Collected data:
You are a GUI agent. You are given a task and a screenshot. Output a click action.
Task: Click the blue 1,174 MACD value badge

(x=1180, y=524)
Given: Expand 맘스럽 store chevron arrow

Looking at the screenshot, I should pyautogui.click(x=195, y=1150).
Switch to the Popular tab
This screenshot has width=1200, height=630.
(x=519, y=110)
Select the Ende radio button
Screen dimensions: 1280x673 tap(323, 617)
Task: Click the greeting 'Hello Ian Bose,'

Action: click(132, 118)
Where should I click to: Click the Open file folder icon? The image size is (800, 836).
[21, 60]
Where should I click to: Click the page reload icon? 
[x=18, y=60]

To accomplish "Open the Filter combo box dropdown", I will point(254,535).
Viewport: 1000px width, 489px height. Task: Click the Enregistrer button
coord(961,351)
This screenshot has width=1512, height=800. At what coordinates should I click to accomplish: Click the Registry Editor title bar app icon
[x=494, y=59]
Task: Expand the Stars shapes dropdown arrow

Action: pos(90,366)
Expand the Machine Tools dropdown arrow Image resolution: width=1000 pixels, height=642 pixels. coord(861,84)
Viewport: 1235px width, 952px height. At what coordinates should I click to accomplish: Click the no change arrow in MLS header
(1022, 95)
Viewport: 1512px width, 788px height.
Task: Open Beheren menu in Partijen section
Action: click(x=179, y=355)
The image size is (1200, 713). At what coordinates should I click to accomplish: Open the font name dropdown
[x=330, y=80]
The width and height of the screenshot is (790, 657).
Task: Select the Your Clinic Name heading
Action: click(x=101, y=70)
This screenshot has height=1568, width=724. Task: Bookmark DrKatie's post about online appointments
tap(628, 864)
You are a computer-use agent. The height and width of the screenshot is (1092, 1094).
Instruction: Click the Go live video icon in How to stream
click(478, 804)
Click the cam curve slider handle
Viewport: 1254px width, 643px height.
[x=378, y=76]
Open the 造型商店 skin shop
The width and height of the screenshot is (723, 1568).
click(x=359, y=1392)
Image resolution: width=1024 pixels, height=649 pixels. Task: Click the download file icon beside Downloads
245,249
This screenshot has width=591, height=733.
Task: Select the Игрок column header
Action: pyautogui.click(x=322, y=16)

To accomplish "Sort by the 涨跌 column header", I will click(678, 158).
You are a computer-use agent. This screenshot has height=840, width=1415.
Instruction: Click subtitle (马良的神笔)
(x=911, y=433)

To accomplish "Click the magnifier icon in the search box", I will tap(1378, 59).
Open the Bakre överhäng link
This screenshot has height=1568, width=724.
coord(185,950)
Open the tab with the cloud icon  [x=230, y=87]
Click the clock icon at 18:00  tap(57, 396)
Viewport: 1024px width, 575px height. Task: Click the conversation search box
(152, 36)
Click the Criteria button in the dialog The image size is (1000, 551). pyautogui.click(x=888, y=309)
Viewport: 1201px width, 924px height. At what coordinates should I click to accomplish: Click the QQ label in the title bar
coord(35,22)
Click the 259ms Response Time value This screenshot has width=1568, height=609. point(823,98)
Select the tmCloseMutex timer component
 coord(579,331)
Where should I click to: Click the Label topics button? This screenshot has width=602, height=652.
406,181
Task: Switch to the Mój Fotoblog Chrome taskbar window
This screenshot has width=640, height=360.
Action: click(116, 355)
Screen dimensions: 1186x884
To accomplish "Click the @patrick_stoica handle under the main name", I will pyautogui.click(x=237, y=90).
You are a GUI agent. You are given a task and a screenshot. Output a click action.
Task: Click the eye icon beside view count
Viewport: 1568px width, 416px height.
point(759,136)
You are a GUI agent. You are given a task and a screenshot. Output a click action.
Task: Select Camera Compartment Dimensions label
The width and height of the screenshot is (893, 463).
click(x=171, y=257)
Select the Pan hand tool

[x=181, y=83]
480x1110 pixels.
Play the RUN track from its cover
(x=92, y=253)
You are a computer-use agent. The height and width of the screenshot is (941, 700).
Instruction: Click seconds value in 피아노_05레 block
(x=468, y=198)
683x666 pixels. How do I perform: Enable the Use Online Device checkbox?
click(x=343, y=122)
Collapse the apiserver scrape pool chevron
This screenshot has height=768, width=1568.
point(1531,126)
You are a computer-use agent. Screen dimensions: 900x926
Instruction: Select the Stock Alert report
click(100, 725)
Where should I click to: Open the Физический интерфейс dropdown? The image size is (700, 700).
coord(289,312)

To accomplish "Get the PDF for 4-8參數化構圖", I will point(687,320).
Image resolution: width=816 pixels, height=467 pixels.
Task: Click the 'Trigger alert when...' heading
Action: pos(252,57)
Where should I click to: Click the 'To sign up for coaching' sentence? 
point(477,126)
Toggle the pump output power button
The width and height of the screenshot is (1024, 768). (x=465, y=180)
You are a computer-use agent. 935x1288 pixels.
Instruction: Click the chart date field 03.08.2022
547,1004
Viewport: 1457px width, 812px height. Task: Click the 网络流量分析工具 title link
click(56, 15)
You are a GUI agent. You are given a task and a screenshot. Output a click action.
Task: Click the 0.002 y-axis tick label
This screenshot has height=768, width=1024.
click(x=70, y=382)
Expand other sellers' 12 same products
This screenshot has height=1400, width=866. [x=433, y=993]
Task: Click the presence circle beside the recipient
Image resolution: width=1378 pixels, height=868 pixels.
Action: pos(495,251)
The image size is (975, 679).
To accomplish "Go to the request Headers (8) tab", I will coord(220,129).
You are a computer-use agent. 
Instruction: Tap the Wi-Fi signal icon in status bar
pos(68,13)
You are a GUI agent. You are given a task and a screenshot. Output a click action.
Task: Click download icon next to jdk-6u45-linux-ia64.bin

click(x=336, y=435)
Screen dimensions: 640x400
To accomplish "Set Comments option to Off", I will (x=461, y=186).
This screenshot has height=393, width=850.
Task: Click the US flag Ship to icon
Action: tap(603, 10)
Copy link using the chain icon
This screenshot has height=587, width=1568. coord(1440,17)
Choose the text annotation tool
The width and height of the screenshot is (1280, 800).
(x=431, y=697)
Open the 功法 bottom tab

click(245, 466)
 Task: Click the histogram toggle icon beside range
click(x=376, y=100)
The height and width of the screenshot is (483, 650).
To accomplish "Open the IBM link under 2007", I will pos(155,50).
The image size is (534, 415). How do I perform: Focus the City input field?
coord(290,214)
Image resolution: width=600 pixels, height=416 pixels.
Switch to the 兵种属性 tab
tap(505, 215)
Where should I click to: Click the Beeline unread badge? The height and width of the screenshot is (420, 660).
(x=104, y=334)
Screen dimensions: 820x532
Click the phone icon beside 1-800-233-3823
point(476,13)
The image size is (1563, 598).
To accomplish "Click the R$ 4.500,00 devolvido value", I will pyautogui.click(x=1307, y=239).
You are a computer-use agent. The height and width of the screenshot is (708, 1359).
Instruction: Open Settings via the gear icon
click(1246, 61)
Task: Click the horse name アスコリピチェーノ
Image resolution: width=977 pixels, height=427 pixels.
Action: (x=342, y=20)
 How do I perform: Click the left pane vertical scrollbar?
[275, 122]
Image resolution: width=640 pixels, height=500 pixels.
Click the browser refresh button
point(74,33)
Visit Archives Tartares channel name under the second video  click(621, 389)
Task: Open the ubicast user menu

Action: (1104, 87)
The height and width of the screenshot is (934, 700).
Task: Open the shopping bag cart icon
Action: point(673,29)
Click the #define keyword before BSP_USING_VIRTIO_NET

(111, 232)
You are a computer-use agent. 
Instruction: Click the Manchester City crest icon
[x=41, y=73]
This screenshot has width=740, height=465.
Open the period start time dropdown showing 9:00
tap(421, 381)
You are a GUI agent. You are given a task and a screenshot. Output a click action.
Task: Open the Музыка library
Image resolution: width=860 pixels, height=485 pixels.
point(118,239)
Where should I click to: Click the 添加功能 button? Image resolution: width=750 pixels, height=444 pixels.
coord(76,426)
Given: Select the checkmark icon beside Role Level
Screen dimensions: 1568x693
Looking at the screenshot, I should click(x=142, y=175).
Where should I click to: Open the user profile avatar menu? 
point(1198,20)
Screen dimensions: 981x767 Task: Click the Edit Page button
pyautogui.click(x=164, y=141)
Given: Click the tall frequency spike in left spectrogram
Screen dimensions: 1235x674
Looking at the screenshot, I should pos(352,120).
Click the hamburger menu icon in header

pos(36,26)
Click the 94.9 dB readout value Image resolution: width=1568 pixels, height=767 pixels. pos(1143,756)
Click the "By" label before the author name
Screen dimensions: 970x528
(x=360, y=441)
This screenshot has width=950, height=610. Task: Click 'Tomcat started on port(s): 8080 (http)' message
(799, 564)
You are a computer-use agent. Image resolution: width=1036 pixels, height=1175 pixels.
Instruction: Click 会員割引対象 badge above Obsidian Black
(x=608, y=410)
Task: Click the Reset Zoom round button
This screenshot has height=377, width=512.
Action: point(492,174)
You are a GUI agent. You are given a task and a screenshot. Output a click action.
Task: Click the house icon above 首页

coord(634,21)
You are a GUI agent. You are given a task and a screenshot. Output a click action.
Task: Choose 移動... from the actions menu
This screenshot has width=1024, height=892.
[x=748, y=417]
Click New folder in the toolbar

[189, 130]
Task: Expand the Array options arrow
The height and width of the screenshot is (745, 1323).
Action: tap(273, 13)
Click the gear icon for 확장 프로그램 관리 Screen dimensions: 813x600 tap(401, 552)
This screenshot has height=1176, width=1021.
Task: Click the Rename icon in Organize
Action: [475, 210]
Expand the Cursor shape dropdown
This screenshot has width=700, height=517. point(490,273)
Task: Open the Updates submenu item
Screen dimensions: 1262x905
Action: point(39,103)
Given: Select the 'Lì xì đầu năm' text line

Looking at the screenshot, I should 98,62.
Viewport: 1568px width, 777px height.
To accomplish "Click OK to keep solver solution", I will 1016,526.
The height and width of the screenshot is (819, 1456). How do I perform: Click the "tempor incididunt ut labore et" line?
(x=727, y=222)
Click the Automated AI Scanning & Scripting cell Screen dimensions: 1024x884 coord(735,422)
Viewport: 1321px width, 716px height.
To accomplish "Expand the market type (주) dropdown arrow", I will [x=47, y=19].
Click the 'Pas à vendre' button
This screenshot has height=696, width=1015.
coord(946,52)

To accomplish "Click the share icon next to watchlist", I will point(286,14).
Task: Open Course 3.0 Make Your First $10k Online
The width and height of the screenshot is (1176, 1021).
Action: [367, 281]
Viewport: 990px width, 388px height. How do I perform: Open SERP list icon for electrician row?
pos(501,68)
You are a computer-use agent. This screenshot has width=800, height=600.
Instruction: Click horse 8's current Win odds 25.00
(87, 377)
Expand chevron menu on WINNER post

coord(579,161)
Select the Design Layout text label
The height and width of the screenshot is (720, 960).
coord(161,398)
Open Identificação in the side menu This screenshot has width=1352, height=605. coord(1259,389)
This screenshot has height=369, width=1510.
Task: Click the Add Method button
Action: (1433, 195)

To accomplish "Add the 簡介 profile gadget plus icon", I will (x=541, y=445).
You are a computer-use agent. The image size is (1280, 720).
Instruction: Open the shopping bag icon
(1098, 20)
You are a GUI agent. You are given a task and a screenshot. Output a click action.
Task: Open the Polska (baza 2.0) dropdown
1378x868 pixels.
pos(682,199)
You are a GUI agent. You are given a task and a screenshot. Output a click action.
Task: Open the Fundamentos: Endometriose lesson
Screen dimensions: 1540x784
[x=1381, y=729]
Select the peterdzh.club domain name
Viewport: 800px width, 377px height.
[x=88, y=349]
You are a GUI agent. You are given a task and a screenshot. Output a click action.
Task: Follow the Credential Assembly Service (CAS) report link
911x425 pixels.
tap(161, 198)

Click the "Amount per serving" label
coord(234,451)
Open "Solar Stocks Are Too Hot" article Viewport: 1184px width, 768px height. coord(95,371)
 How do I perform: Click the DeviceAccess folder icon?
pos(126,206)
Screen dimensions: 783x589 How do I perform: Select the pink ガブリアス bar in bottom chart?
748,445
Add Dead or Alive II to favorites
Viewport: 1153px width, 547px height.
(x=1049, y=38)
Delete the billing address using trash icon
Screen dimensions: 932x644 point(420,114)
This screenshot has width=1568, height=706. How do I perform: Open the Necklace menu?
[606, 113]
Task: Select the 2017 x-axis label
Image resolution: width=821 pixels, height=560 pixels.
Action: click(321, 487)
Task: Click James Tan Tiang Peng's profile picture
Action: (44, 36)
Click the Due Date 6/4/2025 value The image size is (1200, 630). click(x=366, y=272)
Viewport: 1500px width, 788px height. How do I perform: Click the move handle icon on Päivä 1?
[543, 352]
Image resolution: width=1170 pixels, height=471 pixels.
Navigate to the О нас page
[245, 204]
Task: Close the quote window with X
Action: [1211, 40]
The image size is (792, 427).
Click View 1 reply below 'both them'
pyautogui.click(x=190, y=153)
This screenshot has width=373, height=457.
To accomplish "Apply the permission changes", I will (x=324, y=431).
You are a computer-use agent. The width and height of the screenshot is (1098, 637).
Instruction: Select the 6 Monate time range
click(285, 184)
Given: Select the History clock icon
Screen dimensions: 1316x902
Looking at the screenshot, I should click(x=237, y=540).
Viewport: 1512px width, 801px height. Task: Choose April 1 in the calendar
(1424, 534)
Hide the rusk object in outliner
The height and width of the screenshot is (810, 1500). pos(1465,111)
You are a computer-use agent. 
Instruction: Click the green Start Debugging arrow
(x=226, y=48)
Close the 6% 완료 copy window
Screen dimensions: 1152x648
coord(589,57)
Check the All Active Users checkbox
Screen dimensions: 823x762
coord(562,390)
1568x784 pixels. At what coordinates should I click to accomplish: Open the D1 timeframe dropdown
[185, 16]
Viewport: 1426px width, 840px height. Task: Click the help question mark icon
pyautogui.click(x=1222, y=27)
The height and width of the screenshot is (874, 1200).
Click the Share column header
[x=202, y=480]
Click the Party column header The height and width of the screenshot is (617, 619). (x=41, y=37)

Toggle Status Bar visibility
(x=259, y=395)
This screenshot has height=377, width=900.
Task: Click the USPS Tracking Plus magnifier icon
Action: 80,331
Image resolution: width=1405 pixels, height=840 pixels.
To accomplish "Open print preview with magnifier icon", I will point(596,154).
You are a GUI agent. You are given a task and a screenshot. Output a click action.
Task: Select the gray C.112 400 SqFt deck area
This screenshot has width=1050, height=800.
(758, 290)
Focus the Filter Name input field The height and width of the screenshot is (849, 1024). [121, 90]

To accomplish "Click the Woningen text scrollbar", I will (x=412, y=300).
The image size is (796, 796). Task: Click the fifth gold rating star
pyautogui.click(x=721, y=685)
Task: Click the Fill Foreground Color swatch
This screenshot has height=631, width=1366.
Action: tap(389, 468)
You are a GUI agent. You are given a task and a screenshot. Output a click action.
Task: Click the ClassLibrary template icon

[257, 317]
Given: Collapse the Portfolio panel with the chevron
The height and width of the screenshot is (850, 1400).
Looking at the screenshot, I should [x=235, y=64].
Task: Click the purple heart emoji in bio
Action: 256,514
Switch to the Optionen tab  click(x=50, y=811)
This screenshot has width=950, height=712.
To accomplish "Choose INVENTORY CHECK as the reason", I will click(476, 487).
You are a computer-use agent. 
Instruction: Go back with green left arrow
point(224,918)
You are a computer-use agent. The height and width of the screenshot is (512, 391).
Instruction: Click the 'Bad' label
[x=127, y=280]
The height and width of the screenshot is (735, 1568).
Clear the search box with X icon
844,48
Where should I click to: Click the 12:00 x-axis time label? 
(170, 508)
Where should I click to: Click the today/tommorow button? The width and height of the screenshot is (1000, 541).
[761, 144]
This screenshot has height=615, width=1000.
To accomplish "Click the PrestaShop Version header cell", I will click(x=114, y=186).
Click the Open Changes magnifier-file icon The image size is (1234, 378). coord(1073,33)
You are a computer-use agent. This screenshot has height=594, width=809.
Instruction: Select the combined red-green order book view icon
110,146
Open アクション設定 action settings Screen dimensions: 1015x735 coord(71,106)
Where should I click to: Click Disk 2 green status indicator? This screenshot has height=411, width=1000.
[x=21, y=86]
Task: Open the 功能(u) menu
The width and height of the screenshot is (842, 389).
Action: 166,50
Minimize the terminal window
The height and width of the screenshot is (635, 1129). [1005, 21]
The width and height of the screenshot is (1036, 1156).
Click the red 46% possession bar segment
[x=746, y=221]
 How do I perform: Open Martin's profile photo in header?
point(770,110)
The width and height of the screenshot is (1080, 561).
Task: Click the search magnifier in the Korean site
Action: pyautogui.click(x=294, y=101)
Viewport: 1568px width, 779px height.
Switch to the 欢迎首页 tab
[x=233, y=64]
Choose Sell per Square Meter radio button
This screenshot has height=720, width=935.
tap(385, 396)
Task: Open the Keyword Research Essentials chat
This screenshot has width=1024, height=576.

* [ACTIVITY]
Once you find the line with "Instruction: Click subtitle (马良的神笔)" above, print it and every line after it up to and including the line with "Click the 259ms", exactly as written and nothing else.

* [ANSWER BOX]
Instruction: Click subtitle (马良的神笔)
(x=911, y=433)

To accomplish "Click the magnifier icon in the search box", I will tap(1378, 59).
Open the Bakre överhäng link
This screenshot has height=1568, width=724.
coord(185,950)
Open the tab with the cloud icon  [x=230, y=87]
Click the clock icon at 18:00  tap(57, 396)
Viewport: 1024px width, 575px height. Task: Click the conversation search box
(152, 36)
Click the Criteria button in the dialog The image size is (1000, 551). pyautogui.click(x=888, y=309)
Viewport: 1201px width, 924px height. At what coordinates should I click to accomplish: Click the QQ label in the title bar
coord(35,22)
Click the 259ms Response Time value This screenshot has width=1568, height=609. point(823,98)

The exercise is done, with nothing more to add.